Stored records
————
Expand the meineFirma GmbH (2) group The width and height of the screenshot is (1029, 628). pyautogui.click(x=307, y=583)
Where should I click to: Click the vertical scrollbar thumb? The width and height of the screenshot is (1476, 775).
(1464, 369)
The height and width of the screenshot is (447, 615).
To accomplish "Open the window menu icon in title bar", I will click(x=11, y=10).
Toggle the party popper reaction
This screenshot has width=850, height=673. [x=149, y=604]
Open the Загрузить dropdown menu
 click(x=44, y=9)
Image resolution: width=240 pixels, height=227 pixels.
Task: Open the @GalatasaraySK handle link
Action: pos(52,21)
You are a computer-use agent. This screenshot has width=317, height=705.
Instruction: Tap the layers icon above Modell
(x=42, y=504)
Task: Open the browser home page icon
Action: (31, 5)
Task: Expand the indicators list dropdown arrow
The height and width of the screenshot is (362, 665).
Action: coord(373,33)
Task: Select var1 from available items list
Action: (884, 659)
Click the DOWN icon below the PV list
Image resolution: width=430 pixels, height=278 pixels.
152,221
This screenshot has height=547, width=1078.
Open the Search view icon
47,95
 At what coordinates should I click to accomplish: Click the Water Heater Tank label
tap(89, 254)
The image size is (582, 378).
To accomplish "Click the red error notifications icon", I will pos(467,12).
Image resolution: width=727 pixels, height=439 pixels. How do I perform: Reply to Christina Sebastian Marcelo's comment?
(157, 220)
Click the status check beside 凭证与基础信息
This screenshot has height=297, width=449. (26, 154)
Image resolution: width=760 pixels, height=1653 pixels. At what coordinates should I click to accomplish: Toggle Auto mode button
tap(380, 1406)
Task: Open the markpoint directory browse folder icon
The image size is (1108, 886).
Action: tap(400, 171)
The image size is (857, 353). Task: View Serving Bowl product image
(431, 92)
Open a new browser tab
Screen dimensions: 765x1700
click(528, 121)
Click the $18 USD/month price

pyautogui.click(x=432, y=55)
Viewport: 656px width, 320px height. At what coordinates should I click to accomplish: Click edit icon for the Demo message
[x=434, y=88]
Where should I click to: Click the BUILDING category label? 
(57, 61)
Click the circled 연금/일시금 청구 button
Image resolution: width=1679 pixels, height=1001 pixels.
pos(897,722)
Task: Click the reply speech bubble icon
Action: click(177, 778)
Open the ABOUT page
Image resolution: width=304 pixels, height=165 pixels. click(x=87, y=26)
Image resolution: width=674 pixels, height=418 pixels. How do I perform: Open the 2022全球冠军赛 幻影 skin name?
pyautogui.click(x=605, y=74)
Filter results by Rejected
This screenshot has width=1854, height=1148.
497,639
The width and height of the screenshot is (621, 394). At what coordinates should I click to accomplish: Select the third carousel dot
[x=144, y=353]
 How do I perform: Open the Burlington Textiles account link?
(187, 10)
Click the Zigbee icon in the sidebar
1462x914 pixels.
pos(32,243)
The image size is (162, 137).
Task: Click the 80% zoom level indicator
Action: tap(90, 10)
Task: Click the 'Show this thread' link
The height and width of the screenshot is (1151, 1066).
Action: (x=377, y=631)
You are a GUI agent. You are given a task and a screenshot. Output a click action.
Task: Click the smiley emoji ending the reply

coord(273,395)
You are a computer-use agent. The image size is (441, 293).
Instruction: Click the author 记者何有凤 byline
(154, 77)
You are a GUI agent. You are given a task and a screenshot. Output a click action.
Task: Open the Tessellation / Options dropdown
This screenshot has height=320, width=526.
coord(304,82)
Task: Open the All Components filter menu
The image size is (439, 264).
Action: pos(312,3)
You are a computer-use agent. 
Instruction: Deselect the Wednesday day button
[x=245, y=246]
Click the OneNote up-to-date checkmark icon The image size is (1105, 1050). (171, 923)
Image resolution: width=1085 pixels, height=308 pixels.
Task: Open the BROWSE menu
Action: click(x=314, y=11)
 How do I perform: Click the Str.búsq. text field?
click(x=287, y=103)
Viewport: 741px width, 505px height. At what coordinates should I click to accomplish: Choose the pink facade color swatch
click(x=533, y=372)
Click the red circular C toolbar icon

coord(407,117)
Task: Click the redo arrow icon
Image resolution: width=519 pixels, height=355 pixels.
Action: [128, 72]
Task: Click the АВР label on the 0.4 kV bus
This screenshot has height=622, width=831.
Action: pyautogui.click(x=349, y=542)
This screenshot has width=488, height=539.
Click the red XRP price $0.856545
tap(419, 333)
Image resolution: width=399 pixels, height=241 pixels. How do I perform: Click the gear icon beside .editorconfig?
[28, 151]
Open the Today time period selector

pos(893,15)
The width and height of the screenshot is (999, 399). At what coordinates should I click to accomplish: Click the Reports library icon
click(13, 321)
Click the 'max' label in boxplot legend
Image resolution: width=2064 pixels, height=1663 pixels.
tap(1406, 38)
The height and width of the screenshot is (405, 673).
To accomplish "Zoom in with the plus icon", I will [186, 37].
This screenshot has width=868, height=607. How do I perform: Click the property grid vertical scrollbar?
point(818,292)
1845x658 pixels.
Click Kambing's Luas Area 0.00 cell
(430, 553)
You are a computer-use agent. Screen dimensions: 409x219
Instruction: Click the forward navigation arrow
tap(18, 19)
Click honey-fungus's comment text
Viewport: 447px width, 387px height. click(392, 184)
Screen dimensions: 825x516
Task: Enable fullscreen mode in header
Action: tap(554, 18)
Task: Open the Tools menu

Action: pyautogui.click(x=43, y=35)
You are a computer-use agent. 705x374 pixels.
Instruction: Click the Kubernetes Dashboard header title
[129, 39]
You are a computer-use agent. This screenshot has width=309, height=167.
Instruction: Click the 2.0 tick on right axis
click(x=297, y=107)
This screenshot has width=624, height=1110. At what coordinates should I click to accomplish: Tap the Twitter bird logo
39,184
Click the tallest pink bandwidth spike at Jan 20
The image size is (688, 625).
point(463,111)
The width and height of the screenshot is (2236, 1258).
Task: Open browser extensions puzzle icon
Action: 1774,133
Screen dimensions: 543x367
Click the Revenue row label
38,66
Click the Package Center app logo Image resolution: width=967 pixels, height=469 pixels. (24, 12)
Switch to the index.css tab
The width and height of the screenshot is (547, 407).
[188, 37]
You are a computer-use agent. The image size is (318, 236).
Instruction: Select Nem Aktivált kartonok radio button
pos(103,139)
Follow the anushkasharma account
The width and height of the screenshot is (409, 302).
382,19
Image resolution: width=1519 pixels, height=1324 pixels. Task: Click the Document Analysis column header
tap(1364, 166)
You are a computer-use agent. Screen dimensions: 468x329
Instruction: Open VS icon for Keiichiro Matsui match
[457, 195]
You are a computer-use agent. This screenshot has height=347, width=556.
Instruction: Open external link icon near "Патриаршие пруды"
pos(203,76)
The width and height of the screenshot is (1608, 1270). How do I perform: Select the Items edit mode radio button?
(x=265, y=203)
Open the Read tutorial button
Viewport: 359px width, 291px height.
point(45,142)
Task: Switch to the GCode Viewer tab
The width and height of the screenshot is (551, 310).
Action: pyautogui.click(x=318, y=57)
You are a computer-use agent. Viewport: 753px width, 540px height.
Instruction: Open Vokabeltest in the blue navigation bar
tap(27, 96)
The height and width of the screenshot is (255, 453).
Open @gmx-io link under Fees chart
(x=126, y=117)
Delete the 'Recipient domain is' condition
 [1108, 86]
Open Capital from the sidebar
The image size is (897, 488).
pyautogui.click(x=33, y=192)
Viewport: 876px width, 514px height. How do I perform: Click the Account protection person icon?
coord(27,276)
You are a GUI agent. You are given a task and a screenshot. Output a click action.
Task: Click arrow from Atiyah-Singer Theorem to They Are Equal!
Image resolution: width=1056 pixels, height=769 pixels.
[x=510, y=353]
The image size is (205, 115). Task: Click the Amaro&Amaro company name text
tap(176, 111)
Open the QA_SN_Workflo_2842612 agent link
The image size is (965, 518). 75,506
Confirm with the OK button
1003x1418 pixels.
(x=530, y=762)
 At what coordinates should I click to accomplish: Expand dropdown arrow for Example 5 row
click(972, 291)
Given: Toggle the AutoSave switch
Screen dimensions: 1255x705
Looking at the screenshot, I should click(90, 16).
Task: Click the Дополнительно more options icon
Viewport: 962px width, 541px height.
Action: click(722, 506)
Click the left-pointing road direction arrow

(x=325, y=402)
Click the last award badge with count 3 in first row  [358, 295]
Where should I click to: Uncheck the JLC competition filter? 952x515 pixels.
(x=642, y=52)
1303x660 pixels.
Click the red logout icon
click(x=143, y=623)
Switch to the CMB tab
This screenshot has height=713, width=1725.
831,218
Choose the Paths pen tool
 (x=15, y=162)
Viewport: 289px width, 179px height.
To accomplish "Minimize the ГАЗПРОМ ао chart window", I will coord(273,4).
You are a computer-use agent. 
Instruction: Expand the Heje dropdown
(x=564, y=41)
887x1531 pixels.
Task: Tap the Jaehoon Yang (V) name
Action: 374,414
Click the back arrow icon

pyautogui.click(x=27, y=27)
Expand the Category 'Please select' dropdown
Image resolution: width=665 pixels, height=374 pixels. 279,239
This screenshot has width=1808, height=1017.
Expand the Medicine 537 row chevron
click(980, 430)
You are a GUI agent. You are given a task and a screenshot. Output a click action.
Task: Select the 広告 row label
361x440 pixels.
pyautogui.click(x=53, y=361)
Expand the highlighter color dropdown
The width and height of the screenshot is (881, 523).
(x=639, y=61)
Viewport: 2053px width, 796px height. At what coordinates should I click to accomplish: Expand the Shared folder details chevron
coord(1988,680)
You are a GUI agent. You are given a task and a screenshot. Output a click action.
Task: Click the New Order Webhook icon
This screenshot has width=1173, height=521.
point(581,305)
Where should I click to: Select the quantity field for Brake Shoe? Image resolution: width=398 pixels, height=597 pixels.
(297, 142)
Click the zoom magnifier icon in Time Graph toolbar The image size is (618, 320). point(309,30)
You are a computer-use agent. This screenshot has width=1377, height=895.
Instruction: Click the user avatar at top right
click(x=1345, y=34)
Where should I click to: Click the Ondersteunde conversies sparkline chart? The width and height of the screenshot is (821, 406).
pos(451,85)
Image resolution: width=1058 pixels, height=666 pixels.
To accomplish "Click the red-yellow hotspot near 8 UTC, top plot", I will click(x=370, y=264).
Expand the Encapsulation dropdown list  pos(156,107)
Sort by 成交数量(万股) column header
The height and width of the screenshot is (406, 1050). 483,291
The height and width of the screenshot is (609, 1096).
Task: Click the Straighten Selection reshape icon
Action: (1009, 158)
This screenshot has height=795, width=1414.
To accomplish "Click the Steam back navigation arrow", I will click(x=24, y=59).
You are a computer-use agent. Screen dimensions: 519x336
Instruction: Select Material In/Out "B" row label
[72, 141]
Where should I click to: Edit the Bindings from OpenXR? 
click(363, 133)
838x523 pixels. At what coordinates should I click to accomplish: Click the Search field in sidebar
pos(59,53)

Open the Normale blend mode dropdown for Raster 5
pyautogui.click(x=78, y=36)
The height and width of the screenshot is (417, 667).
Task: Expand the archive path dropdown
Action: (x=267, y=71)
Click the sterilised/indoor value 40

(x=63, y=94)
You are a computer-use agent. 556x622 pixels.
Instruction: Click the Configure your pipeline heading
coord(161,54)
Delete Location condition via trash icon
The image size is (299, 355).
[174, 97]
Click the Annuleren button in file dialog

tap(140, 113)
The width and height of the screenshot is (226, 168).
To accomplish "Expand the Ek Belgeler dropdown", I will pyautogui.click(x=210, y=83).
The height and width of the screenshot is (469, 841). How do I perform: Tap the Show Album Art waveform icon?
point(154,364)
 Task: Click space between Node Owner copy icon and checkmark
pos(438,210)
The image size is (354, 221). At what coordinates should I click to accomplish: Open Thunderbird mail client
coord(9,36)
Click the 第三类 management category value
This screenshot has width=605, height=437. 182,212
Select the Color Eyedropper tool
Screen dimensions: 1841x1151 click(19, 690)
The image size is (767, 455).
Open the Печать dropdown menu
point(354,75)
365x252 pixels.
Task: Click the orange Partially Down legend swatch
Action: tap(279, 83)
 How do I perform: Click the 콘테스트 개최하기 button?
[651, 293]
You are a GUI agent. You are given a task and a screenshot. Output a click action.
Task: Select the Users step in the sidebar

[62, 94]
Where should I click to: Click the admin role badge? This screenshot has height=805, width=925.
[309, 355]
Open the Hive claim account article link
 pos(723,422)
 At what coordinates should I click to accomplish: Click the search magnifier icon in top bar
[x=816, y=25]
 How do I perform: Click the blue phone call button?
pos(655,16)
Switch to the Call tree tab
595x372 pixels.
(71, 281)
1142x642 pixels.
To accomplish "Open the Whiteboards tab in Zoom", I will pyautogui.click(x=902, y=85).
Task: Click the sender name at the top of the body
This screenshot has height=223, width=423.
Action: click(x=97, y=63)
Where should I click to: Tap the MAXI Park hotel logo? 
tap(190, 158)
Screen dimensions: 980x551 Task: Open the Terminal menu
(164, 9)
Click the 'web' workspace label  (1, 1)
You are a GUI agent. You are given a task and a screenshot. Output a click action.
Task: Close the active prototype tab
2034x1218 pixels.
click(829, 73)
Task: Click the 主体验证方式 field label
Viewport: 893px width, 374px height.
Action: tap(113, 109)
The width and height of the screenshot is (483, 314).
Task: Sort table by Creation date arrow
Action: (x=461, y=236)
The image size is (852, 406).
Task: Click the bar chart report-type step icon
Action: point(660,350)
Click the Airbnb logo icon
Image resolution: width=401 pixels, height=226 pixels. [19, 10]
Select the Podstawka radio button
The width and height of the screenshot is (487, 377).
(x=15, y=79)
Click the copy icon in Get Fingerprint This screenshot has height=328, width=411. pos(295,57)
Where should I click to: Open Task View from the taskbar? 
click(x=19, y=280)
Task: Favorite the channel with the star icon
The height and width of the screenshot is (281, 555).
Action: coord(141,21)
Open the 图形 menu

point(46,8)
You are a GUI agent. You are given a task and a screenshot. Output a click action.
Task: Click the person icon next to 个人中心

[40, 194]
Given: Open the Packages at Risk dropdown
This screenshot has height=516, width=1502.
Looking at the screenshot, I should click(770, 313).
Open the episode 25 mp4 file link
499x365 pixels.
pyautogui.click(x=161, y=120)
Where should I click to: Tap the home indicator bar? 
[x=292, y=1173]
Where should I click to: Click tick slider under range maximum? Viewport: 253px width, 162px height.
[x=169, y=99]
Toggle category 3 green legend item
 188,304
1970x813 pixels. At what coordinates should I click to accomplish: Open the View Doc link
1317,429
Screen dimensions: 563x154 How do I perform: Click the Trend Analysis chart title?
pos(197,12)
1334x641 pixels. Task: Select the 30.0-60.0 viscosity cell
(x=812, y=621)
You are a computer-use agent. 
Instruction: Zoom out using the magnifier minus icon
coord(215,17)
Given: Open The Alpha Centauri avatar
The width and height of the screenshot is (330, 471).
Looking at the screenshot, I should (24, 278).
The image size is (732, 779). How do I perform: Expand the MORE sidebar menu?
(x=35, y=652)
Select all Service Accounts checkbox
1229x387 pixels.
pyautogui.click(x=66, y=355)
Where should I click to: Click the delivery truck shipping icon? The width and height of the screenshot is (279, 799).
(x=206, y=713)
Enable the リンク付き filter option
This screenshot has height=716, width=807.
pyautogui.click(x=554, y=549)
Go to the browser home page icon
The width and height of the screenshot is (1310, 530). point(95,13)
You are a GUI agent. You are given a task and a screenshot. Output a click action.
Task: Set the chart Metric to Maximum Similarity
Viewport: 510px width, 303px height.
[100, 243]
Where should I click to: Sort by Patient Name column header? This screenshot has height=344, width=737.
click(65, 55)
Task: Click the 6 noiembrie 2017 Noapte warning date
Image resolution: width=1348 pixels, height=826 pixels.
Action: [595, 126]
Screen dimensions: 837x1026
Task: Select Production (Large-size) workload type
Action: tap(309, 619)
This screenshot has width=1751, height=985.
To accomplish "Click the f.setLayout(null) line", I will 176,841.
————
What you have to do:
Copy verbatim every row from the one containing "The image size is (732, 779)." down to the one containing "click(65, 55)", including both of those rows.

Response:
The image size is (732, 779). How do I perform: Expand the MORE sidebar menu?
(x=35, y=652)
Select all Service Accounts checkbox
1229x387 pixels.
pyautogui.click(x=66, y=355)
Where should I click to: Click the delivery truck shipping icon? The width and height of the screenshot is (279, 799).
(x=206, y=713)
Enable the リンク付き filter option
This screenshot has height=716, width=807.
pyautogui.click(x=554, y=549)
Go to the browser home page icon
The width and height of the screenshot is (1310, 530). point(95,13)
You are a GUI agent. You are given a task and a screenshot. Output a click action.
Task: Set the chart Metric to Maximum Similarity
Viewport: 510px width, 303px height.
[100, 243]
Where should I click to: Sort by Patient Name column header? This screenshot has height=344, width=737.
click(65, 55)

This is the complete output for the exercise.